Because he signed his two-way deal with Miami in December, Robinson is limited to 35 active games, rather than 50, so his limit is fast approaching. But the Heat are right up against the luxury tax and won’t be able to sign a 15th man while staying below the tax line until March unless they shed a little salary in a trade deadline deal.
At this point, Robinson seems like the favorite to fill that 15th roster spot, but if the Heat’s cap situation remains unchanged, he’ll probably have to wait until later in the season.
Moses Brown, C (Clippers)
Given the Clippers’ lack of depth at center, Brown has often served as the de facto backup behind starter Ivica Zubac, appearing in 33 games so far.

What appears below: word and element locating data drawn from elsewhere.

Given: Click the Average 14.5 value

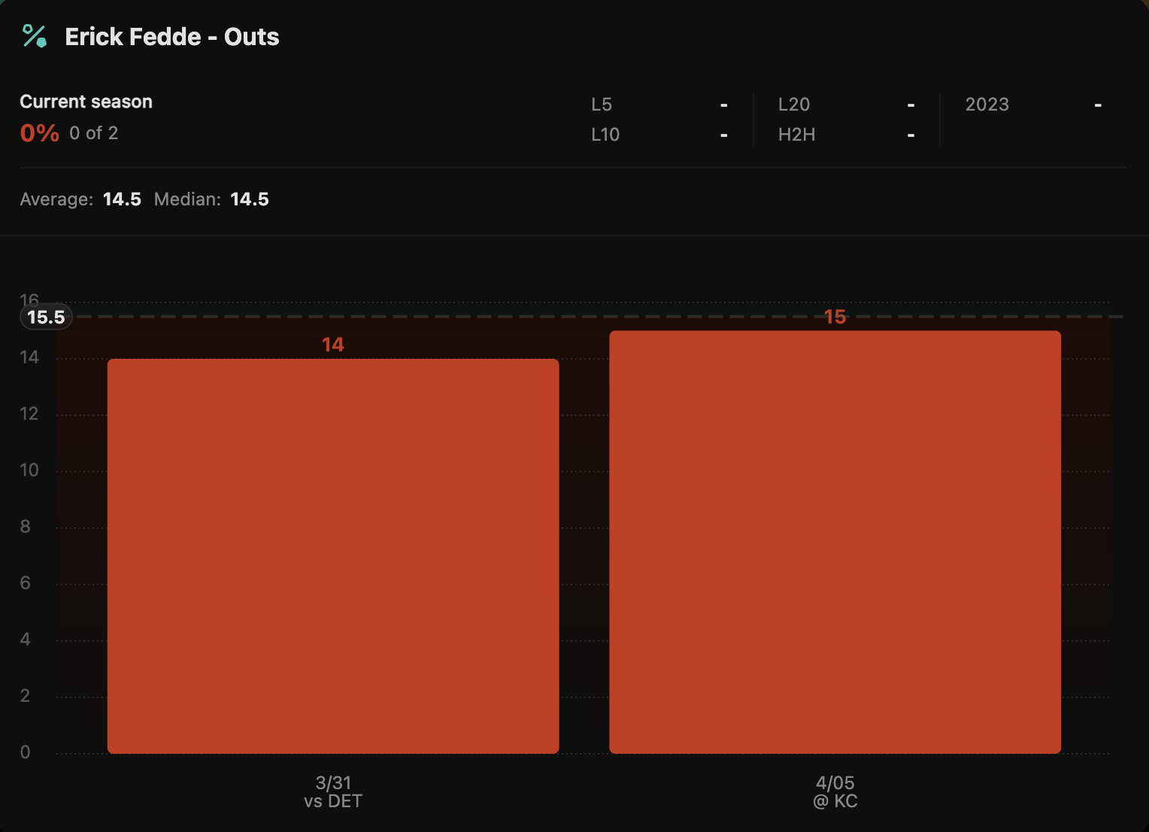Looking at the screenshot, I should click(122, 199).
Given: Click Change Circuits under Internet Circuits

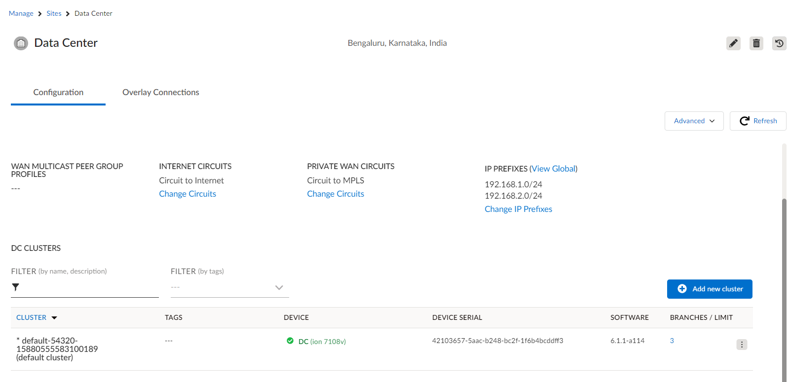Looking at the screenshot, I should [x=188, y=194].
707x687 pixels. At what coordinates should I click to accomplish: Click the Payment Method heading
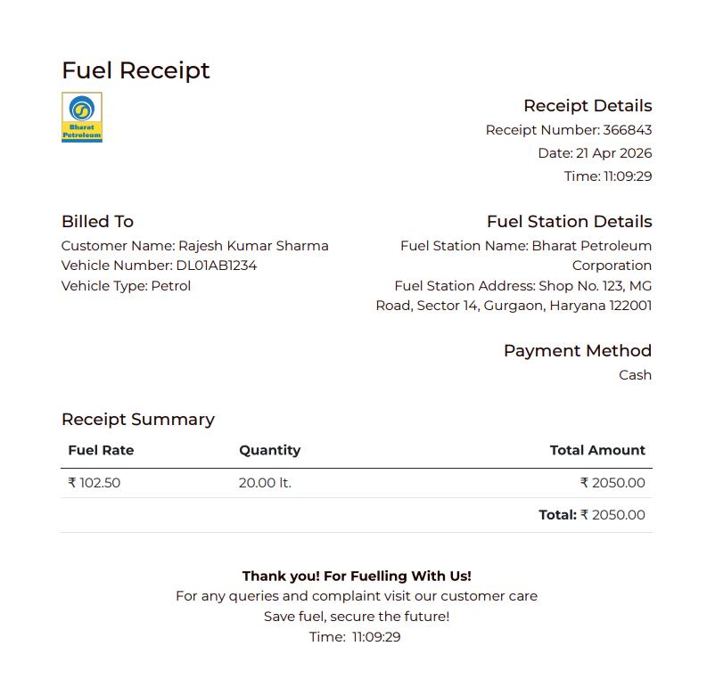pos(578,351)
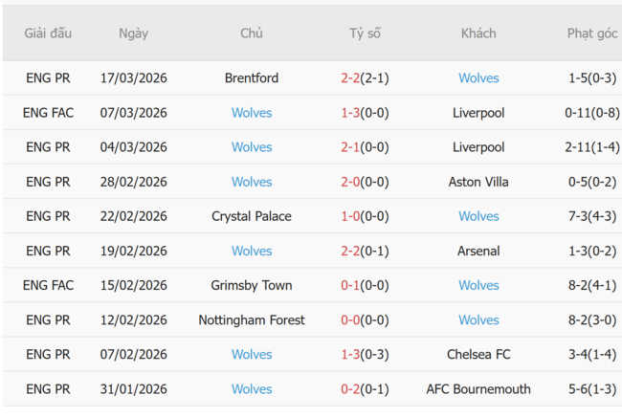This screenshot has height=418, width=622.
Task: Click the Nottingham Forest team link
Action: tap(252, 319)
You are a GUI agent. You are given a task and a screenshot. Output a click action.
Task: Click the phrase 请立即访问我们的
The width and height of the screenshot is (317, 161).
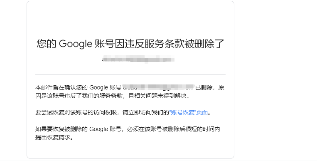pyautogui.click(x=145, y=112)
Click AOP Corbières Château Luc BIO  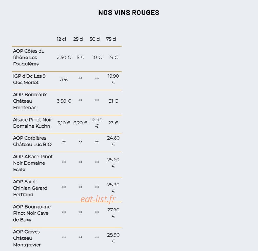tap(32, 141)
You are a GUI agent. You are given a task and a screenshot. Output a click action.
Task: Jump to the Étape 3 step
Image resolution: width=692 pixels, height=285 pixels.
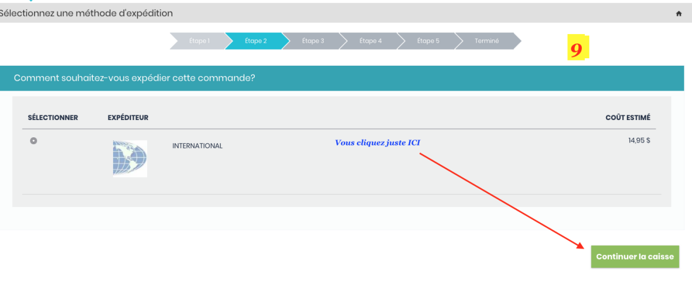click(x=313, y=41)
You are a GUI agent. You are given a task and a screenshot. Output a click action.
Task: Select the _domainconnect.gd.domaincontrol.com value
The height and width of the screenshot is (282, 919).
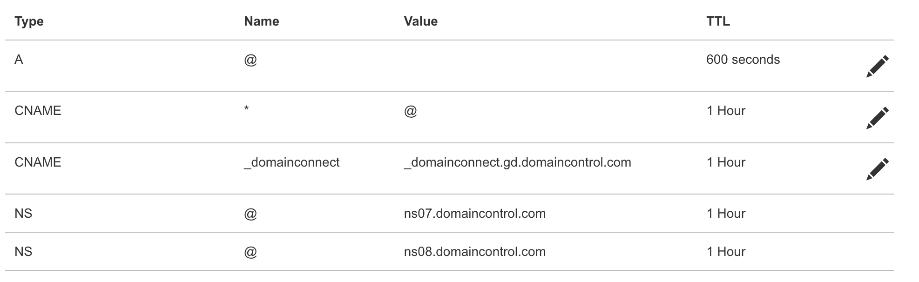point(517,162)
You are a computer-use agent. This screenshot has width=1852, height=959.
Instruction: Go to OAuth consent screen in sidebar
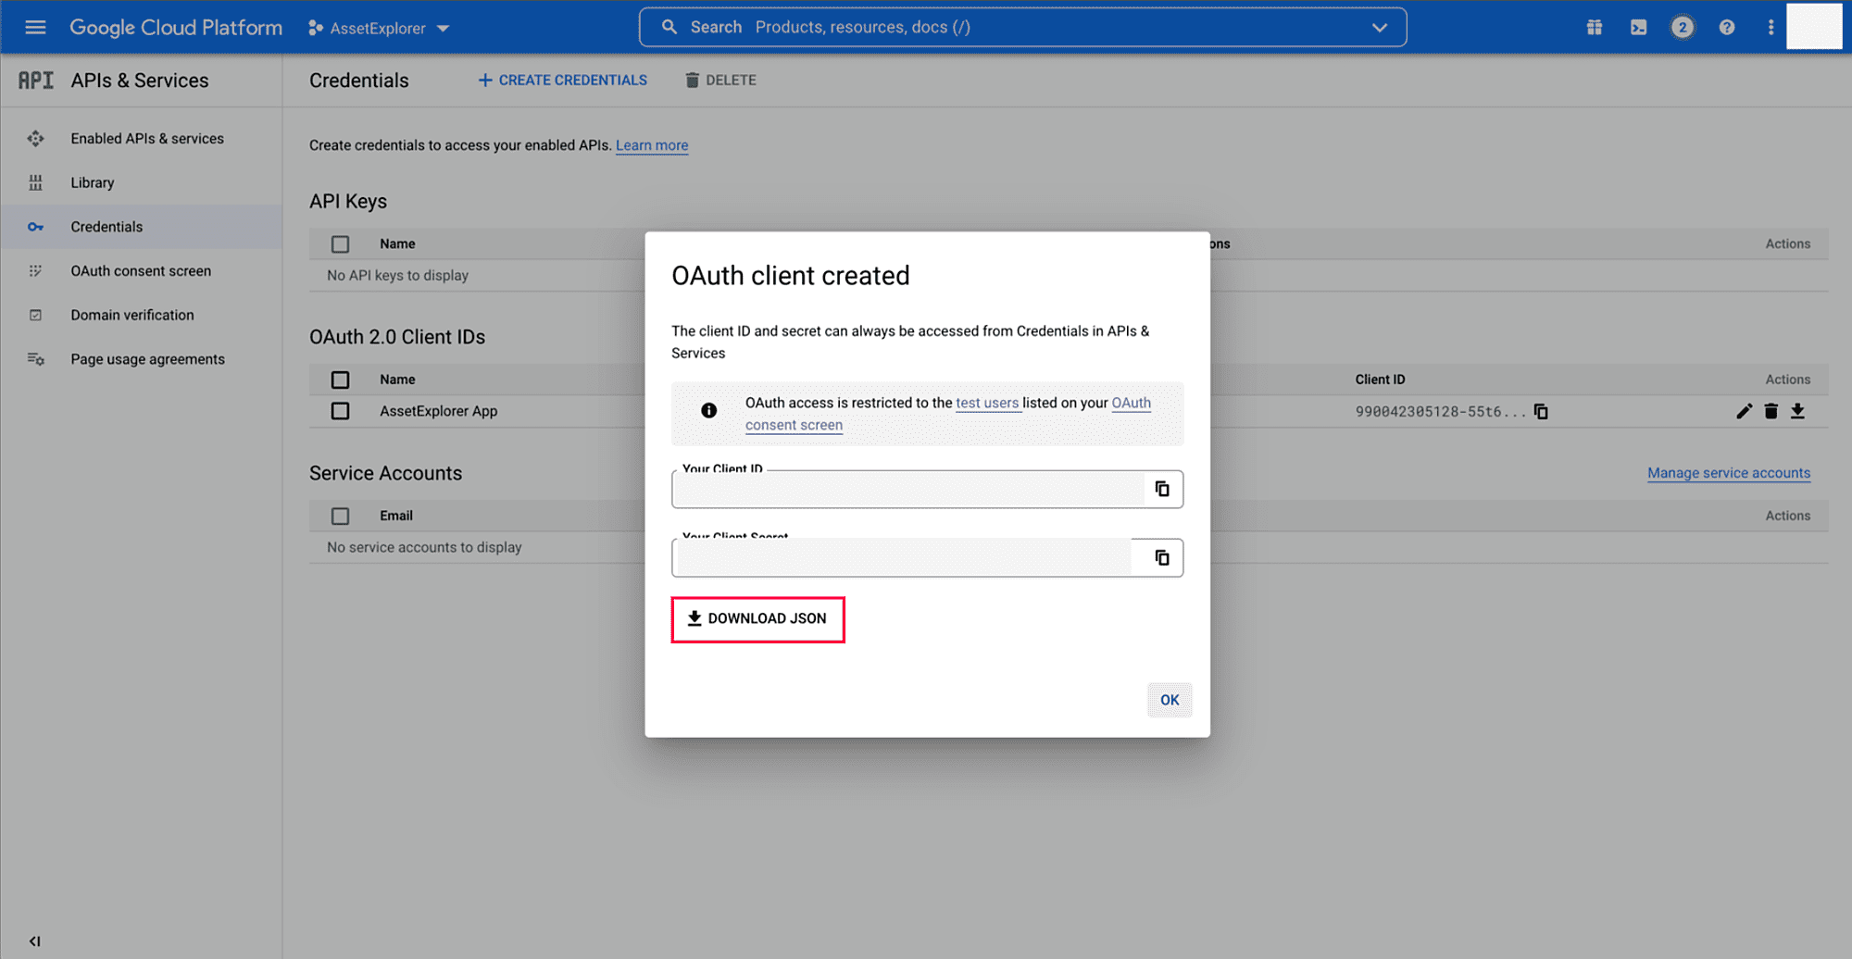[141, 271]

The 23-year-old is only logging 7.9 minutes per night, but he’s making the most of his limited action, averaging 4.3 PPG and 3.7 RPG. L.A. has a +5.1 net rating when he’s on the court, the second-best mark on the team behind Kawhi Leonard.
Brown isn’t likely to be part of the Clippers’ playoff rotation, and may not see many minutes down the stretch at all if the club adds a veteran big man via trade or the buyout market. Still, there’s an open spot on the 15-man roster — if that spot remains open and Brown continues to play the role he has so far this season, he’s the logical candidate to fill it.
Duane Washington, G (Suns)
Washington didn’t see much action in Phoenix during the first month of the season, but with injuries taking a toll on the Suns’ roster, he has gotten the chance to play regular minutes in recent weeks.
While Washington’s performance has been up and down, the highs have been impressive. In three separate games within the last month, he has made at least five 3-pointers and scored at least 21 points. Since December 20, he’s knocking down 38.1% of his attempts from beyond the arc.
When the Suns are at full strength, it’s difficult to imagine Washington being part of the regular rotation, but the team only has 14 players on full-season contracts, so the door is open for him to claim the 15th spot. It may come down to what Phoenix does at the trade deadline and whether the team envisions a relationship with Saben Lee beyond his two 10-day contracts.